За ними шли старцы и старейшины города, знатные граждане в длинных ярких одеждах; далее шла целая толпа плачущих женщин; многие из них в избытке горя громко рыдали, слезы потоками струились по их лицам, но, охваченные невыразимым отчаянием и тоской, женщины не замечали их, не вытирали мокрых от слез лиц. Множество нищих и убогих смешалось с толпой женщин; все они были также охвачены искренней, глубокой печалью и повторяли с тоской:
– Боже правый! Господь великий! Спаси Его! Сошли ангела своего! Спаси Его от гибели! Не оставь в столь страшную минуту! Помоги Ему!
Вслед за нищими и убогими ехало верхом на конях несколько римских воинов. Они не давали толпе приближаться к осужденному и зорко следили, чтобы толпа не вздумала освобождать Его.
Наконец несколько воинов-палачей повели осужденного. Они взвалили на Него огромный, тяжелый деревянный крест, и человек изнемогал под непосильной ношей, которая придавила Его к самой земле. Голова осужденного так низко склонилась, что невозможно было разглядеть Его лица.
Фаустина стояла со своими людьми на углу площади и боковой улицы и видела всех, сопровождавших осужденного на позорную смерть. С удивлением заметила она, что человек, которого вели на казнь, был одет в багряницу, а на голове Его был терновый венок.
– Кто этот человек? – спросила Фаустина. Один из стоявших тут же людей ответил:
– Он хотел быть царем Иудейским!
– Смерть принесет Ему меньше страданий, чем та участь, к которой Он стремился, – задумчиво сказала Фаустина.
Силы осужденного слабели; Он едва подвигался вперед под страшной тяжестью креста. Воины всячески подгоняли Его, но несчастный страдалец едва передвигал ноги. Тогда они обвязали тело Его веревкой и стали тянуть вперед; но в это мгновение человек упал на землю и крест придавил Его.
Великий ропот и волнение охватили толпу. Всадникам стоило немалого труда удержать народ, воины мечами преграждали дорогу женщинам, которые с плачем бросились на помощь обессилевшему страдальцу. Напрасно воины старались пинками и ударами заставить осужденного подняться: крест плотно прижал Его своей тяжестью и человек был не в силах подняться. Они схватили крест и старались приподнять его, чтобы дать человеку снова встать.

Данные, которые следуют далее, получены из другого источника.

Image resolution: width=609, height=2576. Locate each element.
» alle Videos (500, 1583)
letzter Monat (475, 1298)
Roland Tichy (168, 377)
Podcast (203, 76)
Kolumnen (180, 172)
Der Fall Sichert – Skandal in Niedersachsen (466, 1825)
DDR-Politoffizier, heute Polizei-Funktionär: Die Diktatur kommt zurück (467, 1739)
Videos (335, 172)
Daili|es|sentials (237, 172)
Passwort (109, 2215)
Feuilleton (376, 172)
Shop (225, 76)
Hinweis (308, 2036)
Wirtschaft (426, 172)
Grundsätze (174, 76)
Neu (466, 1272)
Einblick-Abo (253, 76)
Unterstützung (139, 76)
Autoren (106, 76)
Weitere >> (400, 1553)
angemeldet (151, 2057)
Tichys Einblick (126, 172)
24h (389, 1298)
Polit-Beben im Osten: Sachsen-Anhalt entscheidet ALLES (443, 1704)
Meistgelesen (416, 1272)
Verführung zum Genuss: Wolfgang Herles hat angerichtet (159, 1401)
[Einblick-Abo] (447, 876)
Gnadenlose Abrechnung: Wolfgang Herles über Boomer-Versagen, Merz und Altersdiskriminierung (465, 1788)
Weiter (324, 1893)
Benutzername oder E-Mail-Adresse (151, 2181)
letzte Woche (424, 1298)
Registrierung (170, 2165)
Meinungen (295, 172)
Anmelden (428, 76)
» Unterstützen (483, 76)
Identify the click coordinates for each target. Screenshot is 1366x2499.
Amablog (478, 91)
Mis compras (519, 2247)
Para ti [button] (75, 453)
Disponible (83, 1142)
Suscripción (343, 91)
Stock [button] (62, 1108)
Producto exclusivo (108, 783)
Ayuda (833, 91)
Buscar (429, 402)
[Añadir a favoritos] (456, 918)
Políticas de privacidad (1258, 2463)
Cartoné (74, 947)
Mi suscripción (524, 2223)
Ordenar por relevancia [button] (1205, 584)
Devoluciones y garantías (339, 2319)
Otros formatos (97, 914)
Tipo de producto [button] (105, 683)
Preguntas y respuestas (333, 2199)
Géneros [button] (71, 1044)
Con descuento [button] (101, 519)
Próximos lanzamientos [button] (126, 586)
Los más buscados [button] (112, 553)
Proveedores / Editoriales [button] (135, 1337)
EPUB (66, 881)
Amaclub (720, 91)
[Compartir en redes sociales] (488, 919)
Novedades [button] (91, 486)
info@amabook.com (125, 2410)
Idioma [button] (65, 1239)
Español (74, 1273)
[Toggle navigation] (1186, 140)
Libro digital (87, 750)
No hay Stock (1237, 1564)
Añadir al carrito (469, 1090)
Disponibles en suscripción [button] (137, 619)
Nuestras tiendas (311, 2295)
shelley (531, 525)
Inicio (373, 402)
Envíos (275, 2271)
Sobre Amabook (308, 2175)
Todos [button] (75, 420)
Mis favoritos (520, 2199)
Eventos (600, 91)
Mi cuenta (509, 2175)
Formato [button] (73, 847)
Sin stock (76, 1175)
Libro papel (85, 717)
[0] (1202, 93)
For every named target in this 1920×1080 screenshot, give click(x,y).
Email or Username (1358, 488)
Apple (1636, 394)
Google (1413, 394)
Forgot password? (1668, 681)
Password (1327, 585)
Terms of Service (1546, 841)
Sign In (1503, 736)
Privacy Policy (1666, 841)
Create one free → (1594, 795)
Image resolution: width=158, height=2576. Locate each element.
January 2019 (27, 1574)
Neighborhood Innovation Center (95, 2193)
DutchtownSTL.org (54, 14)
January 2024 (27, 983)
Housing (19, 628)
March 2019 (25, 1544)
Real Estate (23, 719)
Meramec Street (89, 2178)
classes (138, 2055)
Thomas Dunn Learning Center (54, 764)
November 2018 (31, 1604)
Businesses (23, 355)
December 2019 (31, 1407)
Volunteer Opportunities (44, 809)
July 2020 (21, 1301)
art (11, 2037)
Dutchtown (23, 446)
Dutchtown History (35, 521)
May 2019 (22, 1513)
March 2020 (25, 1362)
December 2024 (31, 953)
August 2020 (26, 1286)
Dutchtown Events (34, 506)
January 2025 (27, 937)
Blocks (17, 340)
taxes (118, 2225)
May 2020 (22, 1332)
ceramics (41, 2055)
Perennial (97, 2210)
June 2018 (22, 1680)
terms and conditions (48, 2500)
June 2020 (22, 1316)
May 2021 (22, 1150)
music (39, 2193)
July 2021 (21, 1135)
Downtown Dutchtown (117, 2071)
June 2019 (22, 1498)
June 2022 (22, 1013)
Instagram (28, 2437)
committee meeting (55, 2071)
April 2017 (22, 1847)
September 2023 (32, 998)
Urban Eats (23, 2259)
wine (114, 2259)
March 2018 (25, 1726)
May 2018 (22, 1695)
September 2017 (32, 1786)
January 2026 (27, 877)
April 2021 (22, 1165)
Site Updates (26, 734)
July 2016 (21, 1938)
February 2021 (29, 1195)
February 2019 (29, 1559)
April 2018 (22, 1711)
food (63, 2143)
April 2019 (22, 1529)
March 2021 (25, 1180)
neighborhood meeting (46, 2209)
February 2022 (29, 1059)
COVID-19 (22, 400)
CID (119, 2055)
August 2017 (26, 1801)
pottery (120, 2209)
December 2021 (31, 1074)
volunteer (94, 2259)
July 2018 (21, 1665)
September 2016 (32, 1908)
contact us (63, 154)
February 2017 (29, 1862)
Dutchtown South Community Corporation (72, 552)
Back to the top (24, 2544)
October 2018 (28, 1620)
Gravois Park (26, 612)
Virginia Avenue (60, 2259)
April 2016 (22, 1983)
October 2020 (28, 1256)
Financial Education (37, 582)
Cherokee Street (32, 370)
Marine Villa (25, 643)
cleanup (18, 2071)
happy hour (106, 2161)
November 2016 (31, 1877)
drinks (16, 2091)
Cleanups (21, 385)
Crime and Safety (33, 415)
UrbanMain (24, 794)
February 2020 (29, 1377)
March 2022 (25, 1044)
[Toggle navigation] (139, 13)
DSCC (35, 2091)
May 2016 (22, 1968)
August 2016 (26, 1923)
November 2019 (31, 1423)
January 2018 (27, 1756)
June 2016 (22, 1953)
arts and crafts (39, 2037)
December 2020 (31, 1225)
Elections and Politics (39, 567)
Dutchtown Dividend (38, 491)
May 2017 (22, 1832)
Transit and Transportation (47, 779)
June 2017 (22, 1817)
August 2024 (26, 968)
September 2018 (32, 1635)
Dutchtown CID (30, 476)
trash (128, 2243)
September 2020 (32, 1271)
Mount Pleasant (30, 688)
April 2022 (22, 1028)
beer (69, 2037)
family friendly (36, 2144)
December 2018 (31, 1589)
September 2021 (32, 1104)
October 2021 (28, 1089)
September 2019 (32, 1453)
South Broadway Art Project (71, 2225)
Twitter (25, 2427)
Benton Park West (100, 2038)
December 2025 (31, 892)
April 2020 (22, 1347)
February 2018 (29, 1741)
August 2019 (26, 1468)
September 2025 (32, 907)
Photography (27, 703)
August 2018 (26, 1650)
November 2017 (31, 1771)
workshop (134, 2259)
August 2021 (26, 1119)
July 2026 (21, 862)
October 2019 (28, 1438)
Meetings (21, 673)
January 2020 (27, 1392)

Он поднял голову, и старая Фаустина увидела Его лицо. На лице Его были рубцы и шрамы от побоев, на лбу холодный пот смешался с алыми каплями крови, выступившей из-под шипов тернового венца. Влажные от пота и крови, спутанные волосы облепляли лицо. Крепко сжатые бледные губы дрожали, но ни один звук, ни один вопль страдания не вырывался из них. Глаза были полны слез, но ни одна слеза не выкатилась из них, и взгляд потухал под тяжестью перенесенных недавно страданий.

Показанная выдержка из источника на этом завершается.